[Dataset entries]
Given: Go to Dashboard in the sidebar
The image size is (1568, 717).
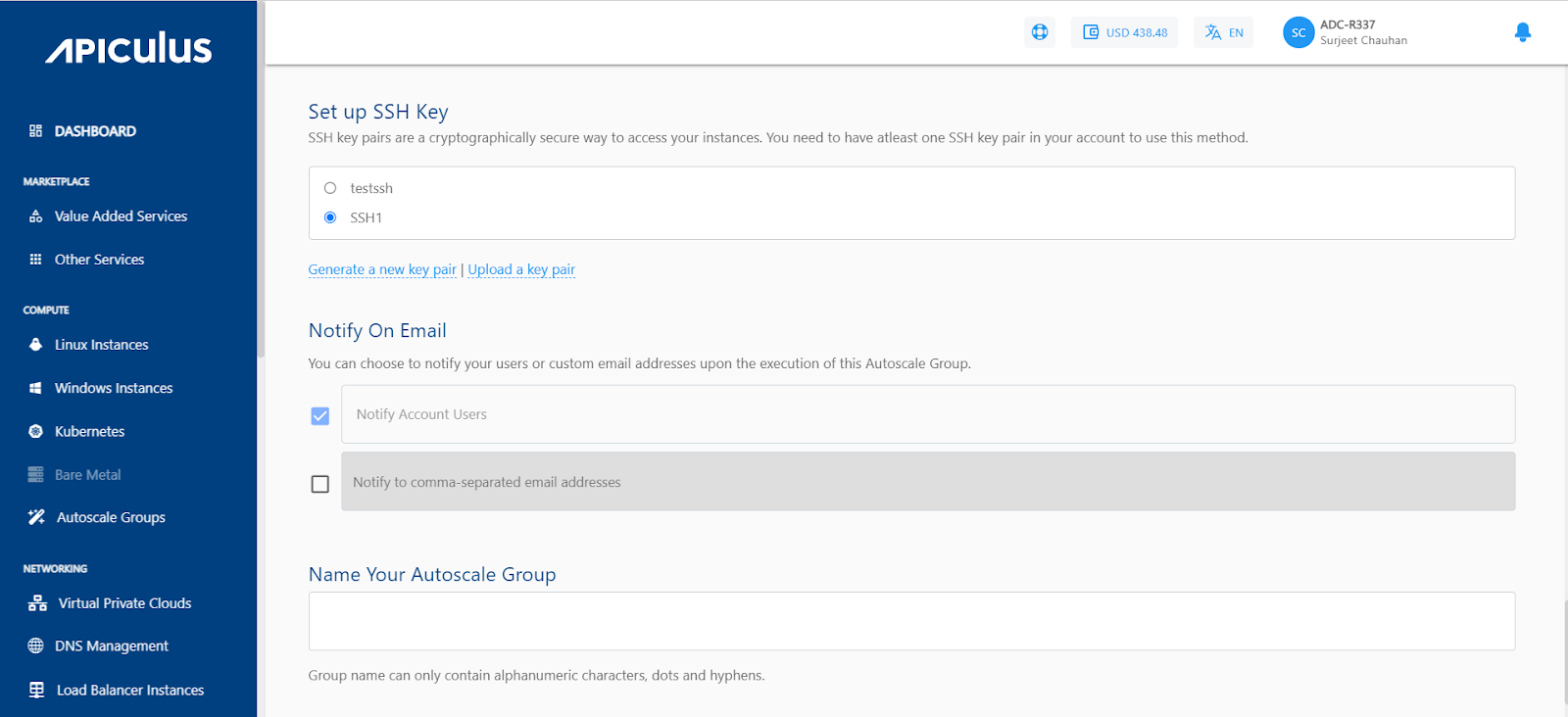Looking at the screenshot, I should click(94, 131).
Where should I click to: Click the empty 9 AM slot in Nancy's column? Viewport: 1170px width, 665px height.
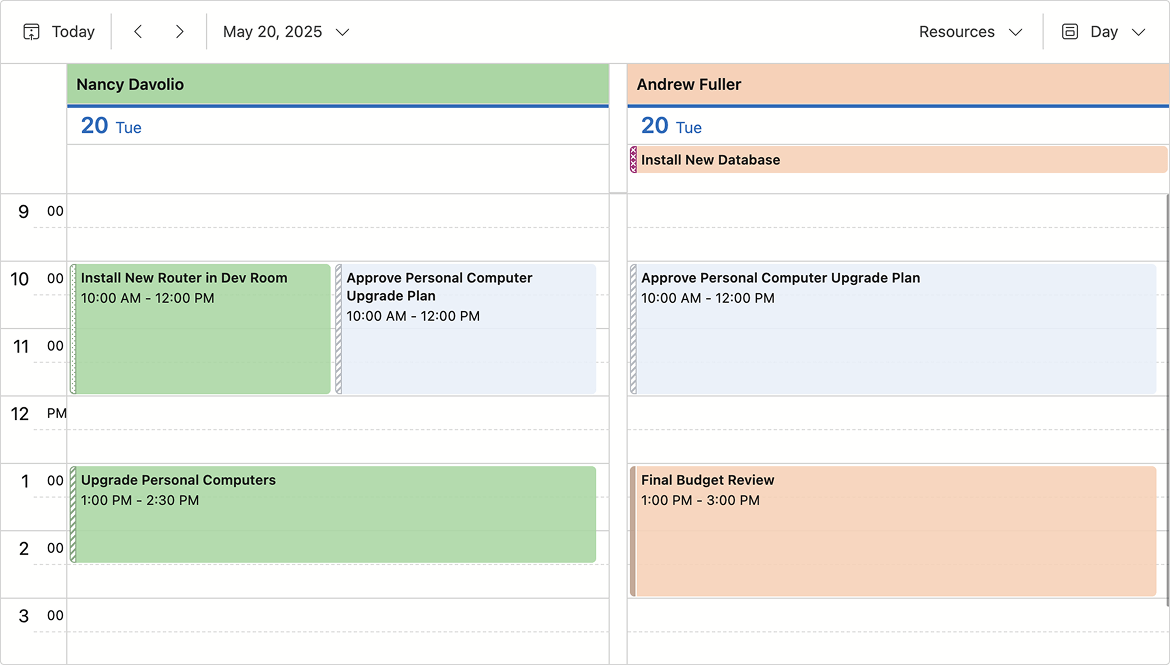(x=338, y=225)
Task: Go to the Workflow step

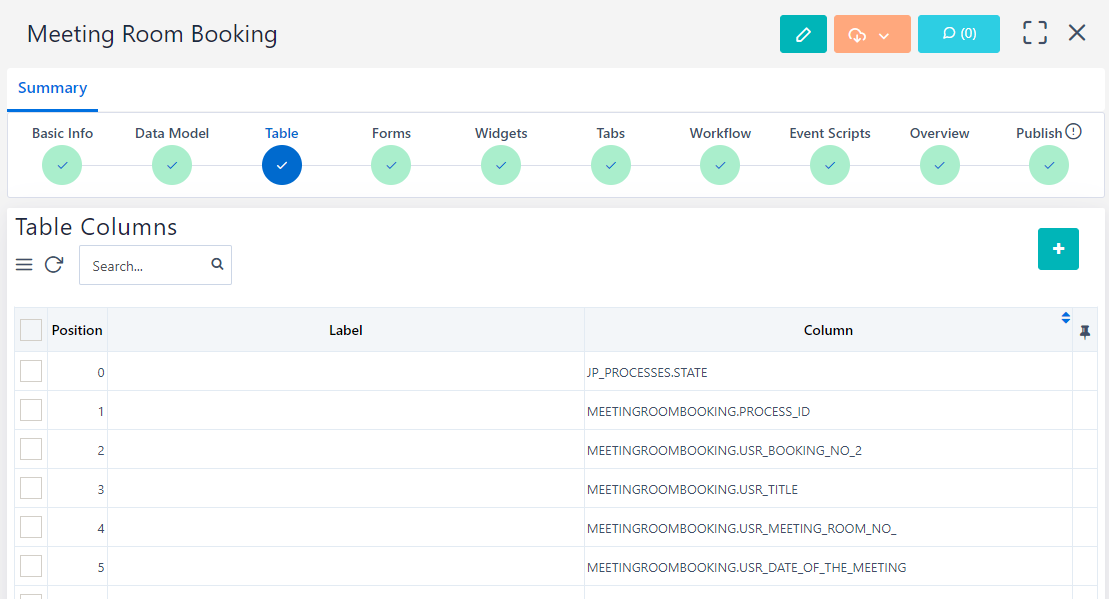Action: (x=720, y=165)
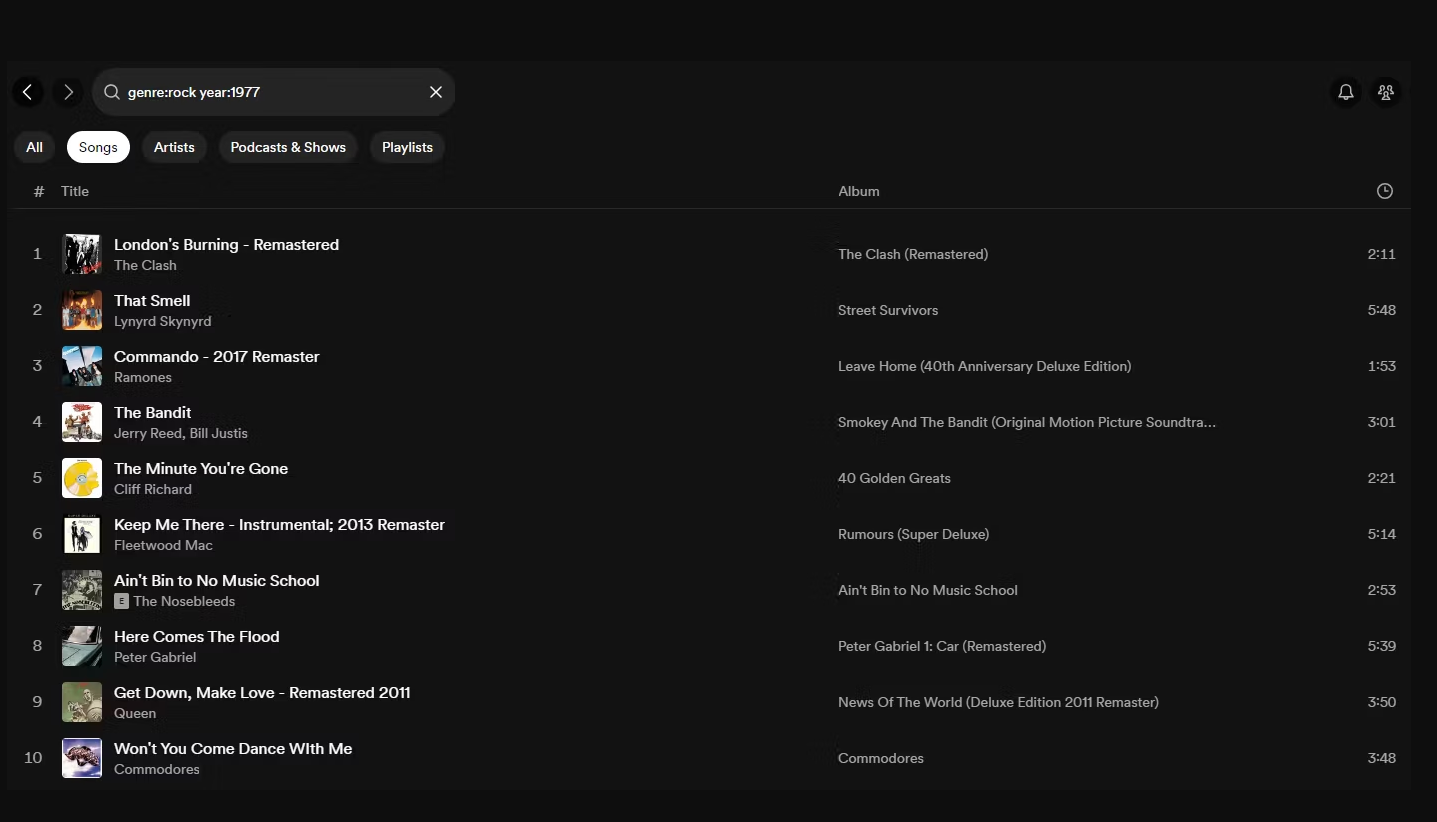Open the Friend Activity panel
The height and width of the screenshot is (822, 1437).
point(1385,92)
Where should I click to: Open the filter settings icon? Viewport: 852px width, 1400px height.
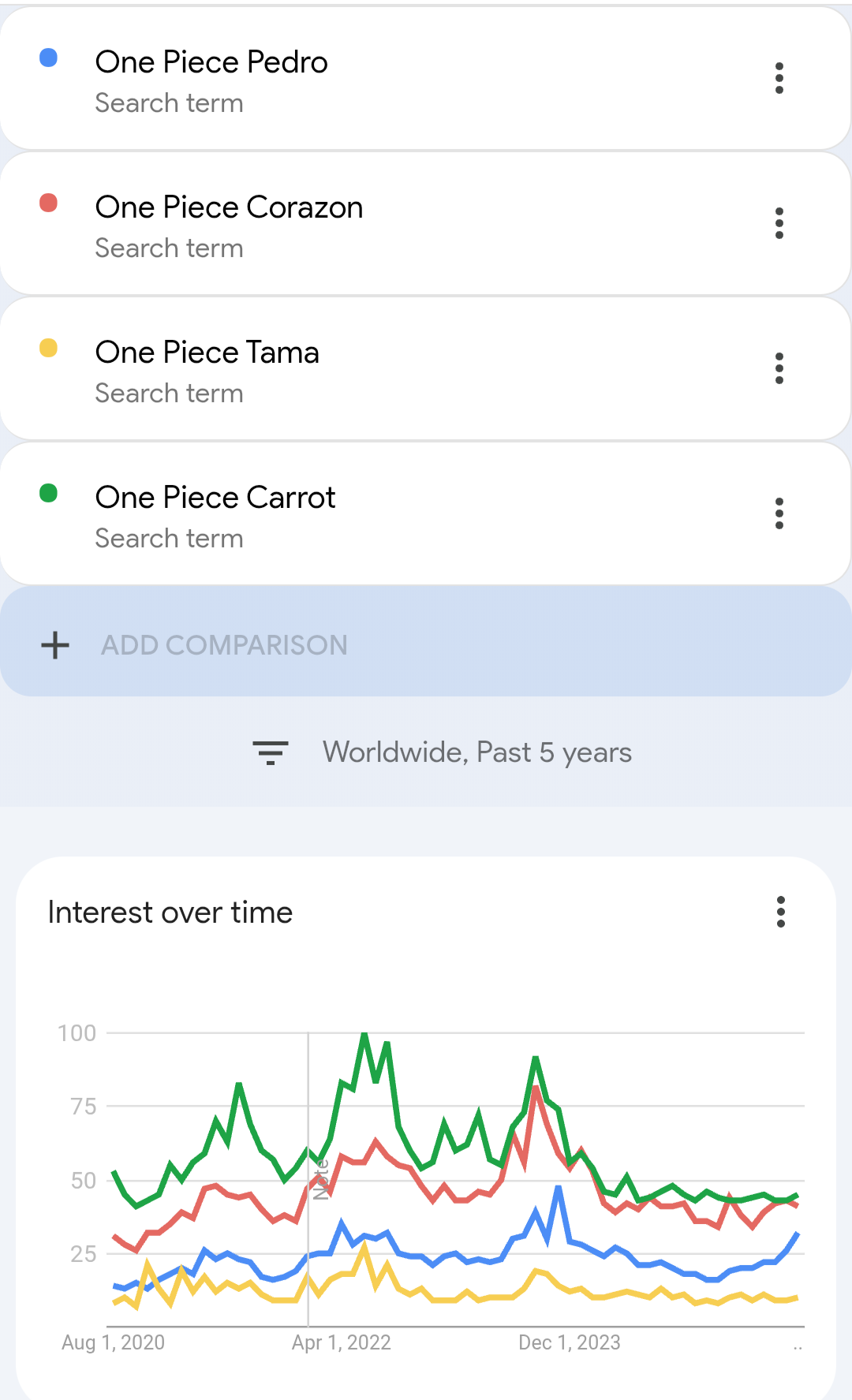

## BRIEF
Repeat, exactly and only, the lines from the one containing "Where should I click to: Click" through the final line of the data, both ends included, leaving out any picture.

## SOLUTION TO THIS EXERCISE
Where should I click to: Click the empty 9 AM slot in Nancy's column? Viewport: 1170px width, 665px height.
(x=338, y=225)
Task: Go to the Workflow step

Action: (x=720, y=165)
Open the Friend Activity panel
The height and width of the screenshot is (822, 1437).
point(1385,92)
Where should I click to: Open the filter settings icon? Viewport: 852px width, 1400px height.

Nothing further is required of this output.